◆ **Document segment**:
= Beginning of Section =
Barricade near an oil spill. CC Flickr by Thomas Hawk.

It’s hard to imagine a block of chemical plants mere kilometres from the University of Toronto campus or near our homes. And yet, about a three-hour drive away, Aamjiwnaang First Nation is surrounded on three sides by
Canada’s largest concentration of petrochemical refineries.

While our provincial government is beginning to mitigate environmental damage and cleanup efforts are taking place, chemicals are still being passed down from generation to generation in Aamjiwnaang First Nation. In fact, many Indigenous communities bear the brunt of the environmental degradation left by economic activity. Pollution from gold mines, for example, remains a significant problem for Northern Ontario reserves as many First Nations deal with widespread poverty.

The prevalence of third world living conditions across First Nations signals a failure within our democracy. This is because environmental racism impedes economic development on reserves, and silences Indigenous voices. In turn, this is facilitated by our ignorance and sanctioned by our apathy; there exists an imperative to cement Indigenous issues in public discourse vis-à-vis growing environmental threats.

Dave Mowat, community consultation specialist of the Mississaugas of Scugog Island First Nation, recalls that substantial environmental damage emerged when First Nations lost power over their lands through the Indian Act. As Indigenous communities were relocated to substandard housing areas and lost the authority to constrain the exploitation of their lands, Mowat explains, settlers dumped detergents into fishing rivers, altered the landscape by damming rivers, and destroyed spawning beds and degraded soils through lumbering. Poor septic infastructure also rendered water undrinkable.

Just as environmental degradation, assimilation attempts, and forced relocation undermined Indigenous food security and lifestyles in the past, infringement of Indigenous and treaty rights by federal and provincial legislation continues in the present.

The legal ramifications of Ontario’s failure to consult First Nations on the sale of Hydro One, which runs through Indigenous territories, remain uncertain. Still, pipeline giant Enbridge’s proposals to reactivate a leak-prone pipeline near Aamjiwnaang First Nation, and to construct the Northern Gateway Pipeline, have generated significant resistance. This is because the designated path of the Northern Gateway Pipeline traverses across unceded Indigenous territories. Fears that environmental damage from such a project will exacerbate food insecurity, disease and other pollution-related ailments lie at the root of Indigenous peoples’ distress.
= End of Section =
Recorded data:
= Beginning of Section =
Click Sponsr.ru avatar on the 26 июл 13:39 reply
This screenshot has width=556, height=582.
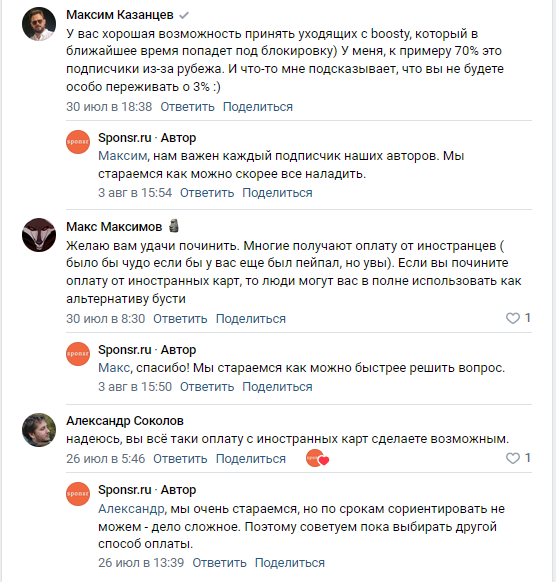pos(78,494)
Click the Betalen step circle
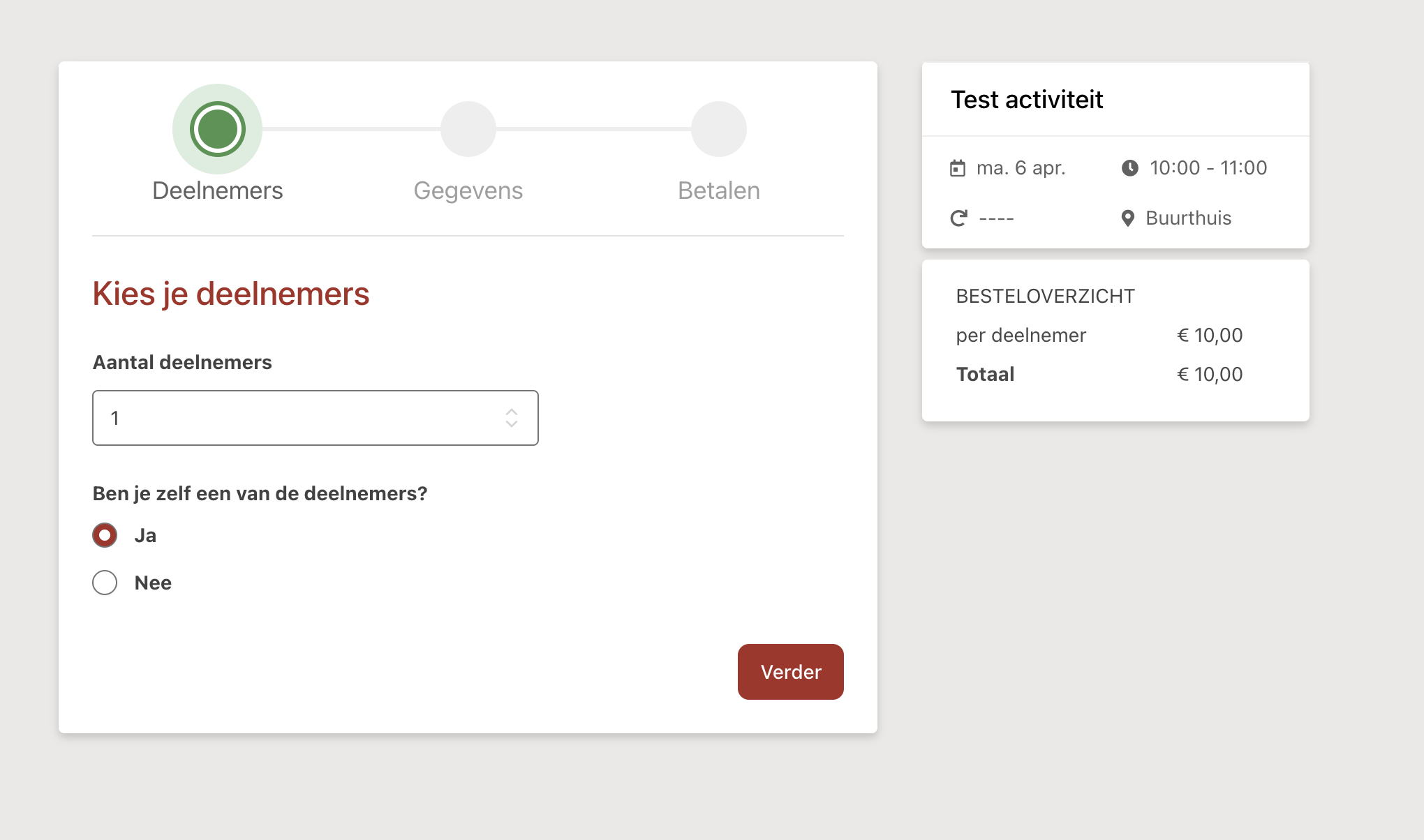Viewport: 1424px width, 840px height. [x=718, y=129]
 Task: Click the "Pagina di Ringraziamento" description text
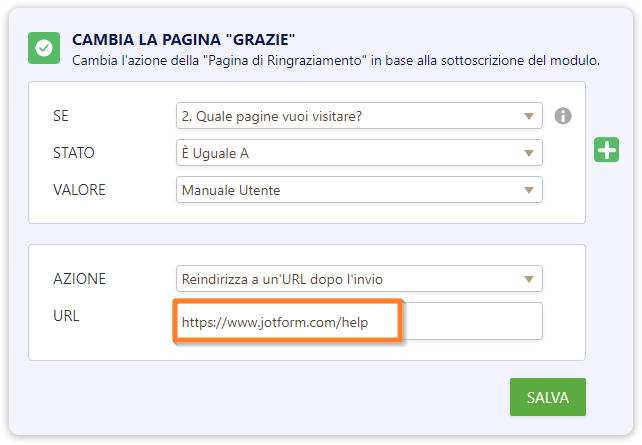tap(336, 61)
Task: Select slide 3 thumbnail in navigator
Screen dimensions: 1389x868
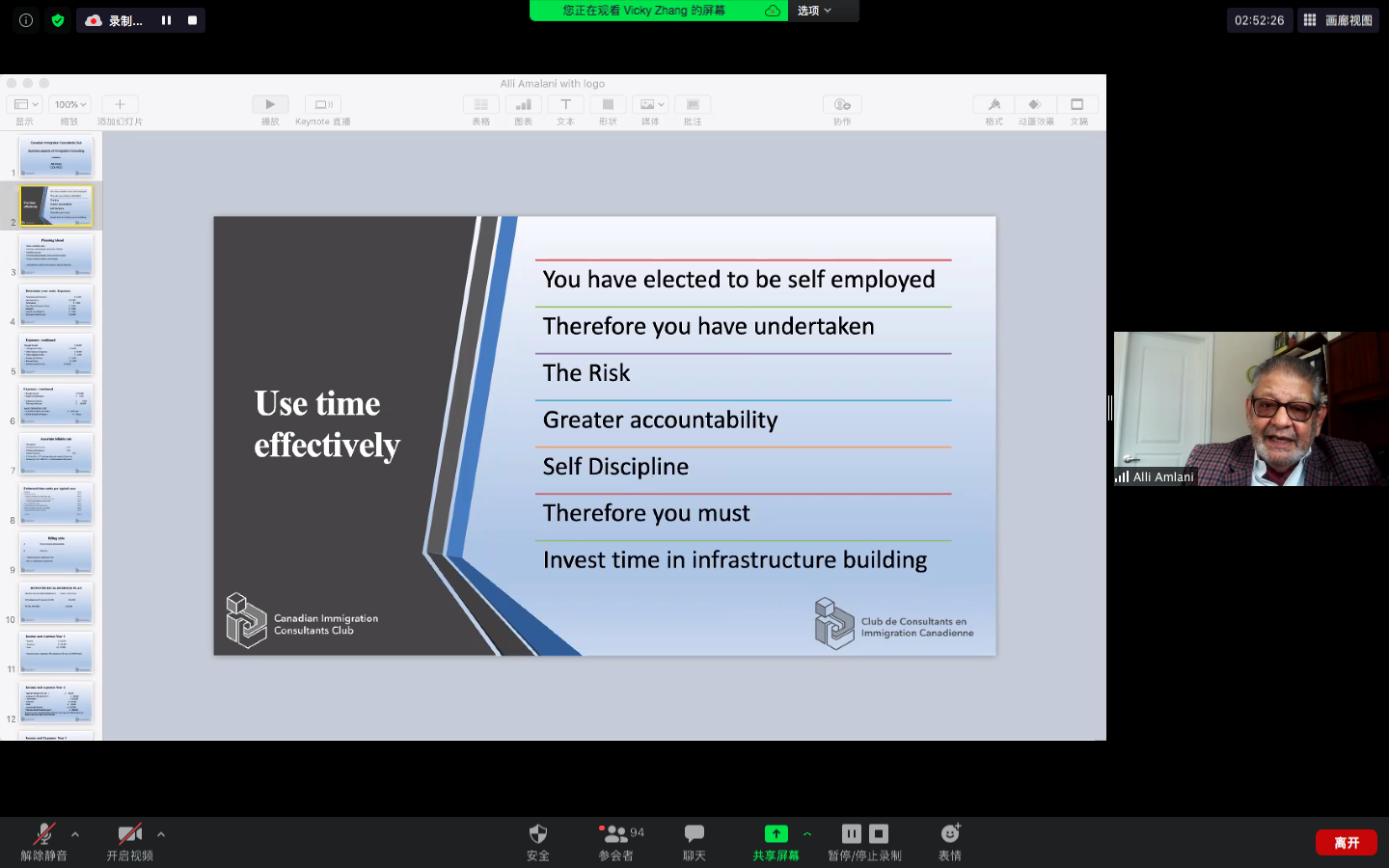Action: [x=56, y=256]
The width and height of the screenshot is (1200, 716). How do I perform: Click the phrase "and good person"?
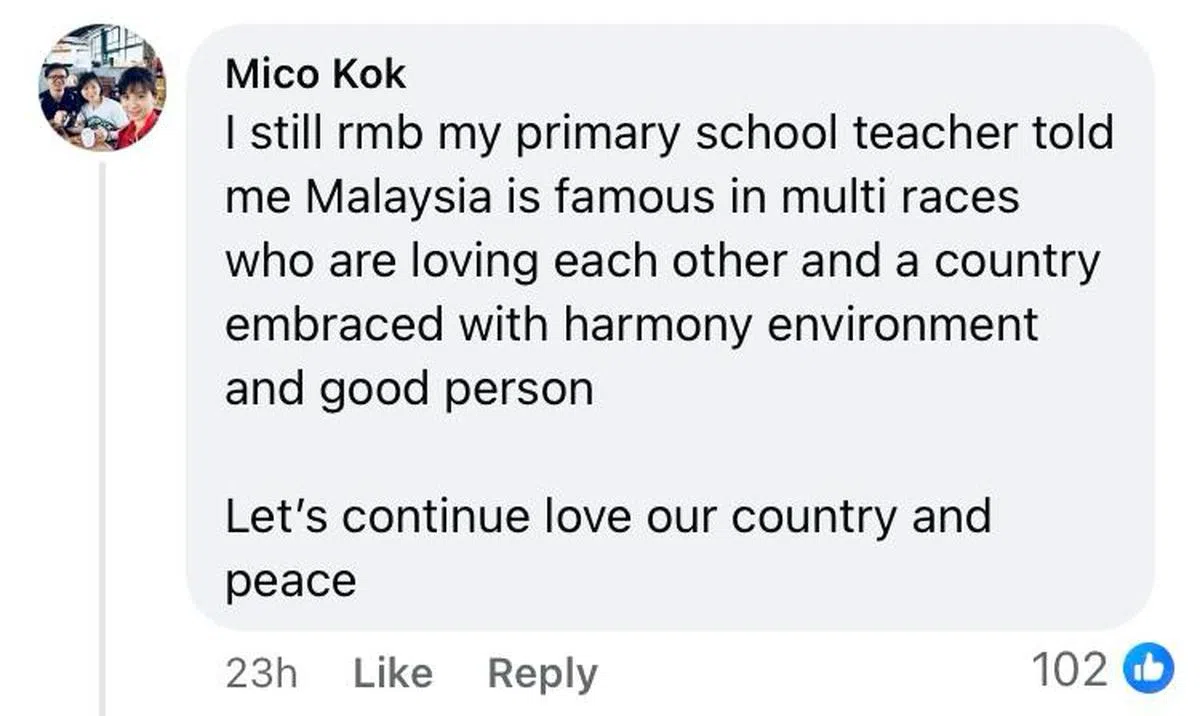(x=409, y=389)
= End of Section =
◆ **Requirement**: Rewrite the stretch of the passage on environmental racism from "It’s hard to" through "with widespread poverty.", substituting "copper mines" for "gold mines". The recorded data is not needed for this work.

◆ **Result**:
It’s hard to imagine a block of chemical plants mere kilometres from the University of Toronto campus or near our homes. And yet, about a three-hour drive away, Aamjiwnaang First Nation is surrounded on three sides by
Canada’s largest concentration of petrochemical refineries.

While our provincial government is beginning to mitigate environmental damage and cleanup efforts are taking place, chemicals are still being passed down from generation to generation in Aamjiwnaang First Nation. In fact, many Indigenous communities bear the brunt of the environmental degradation left by economic activity. Pollution from copper mines, for example, remains a significant problem for Northern Ontario reserves as many First Nations deal with widespread poverty.